Just wondering if I could get some help designing a plc program. i have been trying to create one but am struggling. 
1 when up button is pressed the door will rise
2.when the stop button is pressed it must not override the limit switch.
3. if the door is stopped anywhere between limits it must be possible to raise or lower it from the stoped postion.
4. if the door strikes an object on the way down a safety bar on the bottom will activate a limit switch that will activate a limit switch that will cause the door to return to the fully open position. the down button must not override the down limit swtich.

I have drawings of what i think is correct i can message them to somebody so the csn hsves look


----------



## MotoGP1199 (Aug 11, 2014)

Do you want us to do all your home work?

FYI, this could also be done many different ways depending on the PLC and the software it uses. Plus anyone in need of a garage opener other than school would buy one for cheap.


----------



## mofos be cray (Nov 14, 2016)

I did that project in my fourth year too. I think it's pretty standard across schools. Are you using micrologix 500?


----------



## anon1234 (Dec 9, 2020)

mofos be cray said:


> I did that project in my fourth year too. I think it's pretty standard across schools. Are you using micrologix 500?


its a program called domoredesign


----------



## mofos be cray (Nov 14, 2016)

Did you draw it out with boolian logic? That helps some people.


----------



## anon1234 (Dec 9, 2020)

mofos be cray said:


> Did you draw it out with boolian logic? That helps some people.

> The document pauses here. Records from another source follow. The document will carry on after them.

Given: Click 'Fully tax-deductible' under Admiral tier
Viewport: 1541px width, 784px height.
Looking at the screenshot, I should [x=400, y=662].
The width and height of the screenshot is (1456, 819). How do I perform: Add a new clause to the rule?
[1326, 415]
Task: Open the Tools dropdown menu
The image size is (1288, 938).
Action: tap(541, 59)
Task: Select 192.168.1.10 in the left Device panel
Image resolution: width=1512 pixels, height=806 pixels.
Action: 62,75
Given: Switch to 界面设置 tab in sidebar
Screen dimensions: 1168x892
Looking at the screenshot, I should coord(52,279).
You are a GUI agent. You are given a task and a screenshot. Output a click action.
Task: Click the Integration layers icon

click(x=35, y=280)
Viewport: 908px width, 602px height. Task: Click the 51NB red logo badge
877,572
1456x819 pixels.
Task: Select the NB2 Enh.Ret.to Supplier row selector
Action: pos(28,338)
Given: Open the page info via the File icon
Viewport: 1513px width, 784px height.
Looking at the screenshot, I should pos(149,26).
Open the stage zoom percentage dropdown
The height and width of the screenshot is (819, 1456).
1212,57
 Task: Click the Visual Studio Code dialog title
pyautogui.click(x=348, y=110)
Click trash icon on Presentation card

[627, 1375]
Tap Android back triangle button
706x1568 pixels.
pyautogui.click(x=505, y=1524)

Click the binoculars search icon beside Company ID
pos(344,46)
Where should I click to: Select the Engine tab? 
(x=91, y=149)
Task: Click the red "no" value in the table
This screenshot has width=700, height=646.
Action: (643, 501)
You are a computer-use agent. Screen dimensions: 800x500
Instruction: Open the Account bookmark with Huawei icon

no i have not tried that i will though thank you


----------



## The_Modifier (Oct 24, 2009)

anon1234 said:


> no i have not tried that i will though thank you


And While you're at it, fill out your profile as per the user sign up agreement. You will find a lot of people are cautious of the FNG's because handyman/ homeowners try and do illegal things and get the rest of us in trouble and give real professionals a bad name when we have to charge accordingly to fix their mistakes they get off of DIY forums.


----------



## gpop (May 14, 2018)

Action - permissive - result.

action - press up button (is that press and release or press and hold).

permissive - stop button not pressed - stop limit not ???? (depends if stop limit is N/O or N/C).

Action - start motor and possibly latch/seal up button depending if its press and release. 

next action

Its always a good idea to point out what programming language you are using


----------



## just the cowboy (Sep 4, 2013)

Welcome
Hint
Think logic, ask your self. What if, then do, else do this.
Do one thing at a time.
Stop button, Up limit ,Up button- Coil in- then add holding contact in. 
Repeat for down.
Then add safety limit.

3 lines of code using less that 15 instructions.
Cowboy


----------



## SCR (Mar 24, 2019)

just the cowboy said:


> Welcome
> Hint
> Think logic, ask your self. What if, then do, else do this.
> Do one thing at a time.
> ...





anon1234 said:


> no i have not tried that i will though thank you


If all else fails, there is a garage door opener program in the Do-more help section for Stage Control.


----------



## cuba_pete (Dec 8, 2011)

mofos be cray said:


> Did you draw it out with boolean logic? That helps some people.


Boolean with programming.

(fify)


----------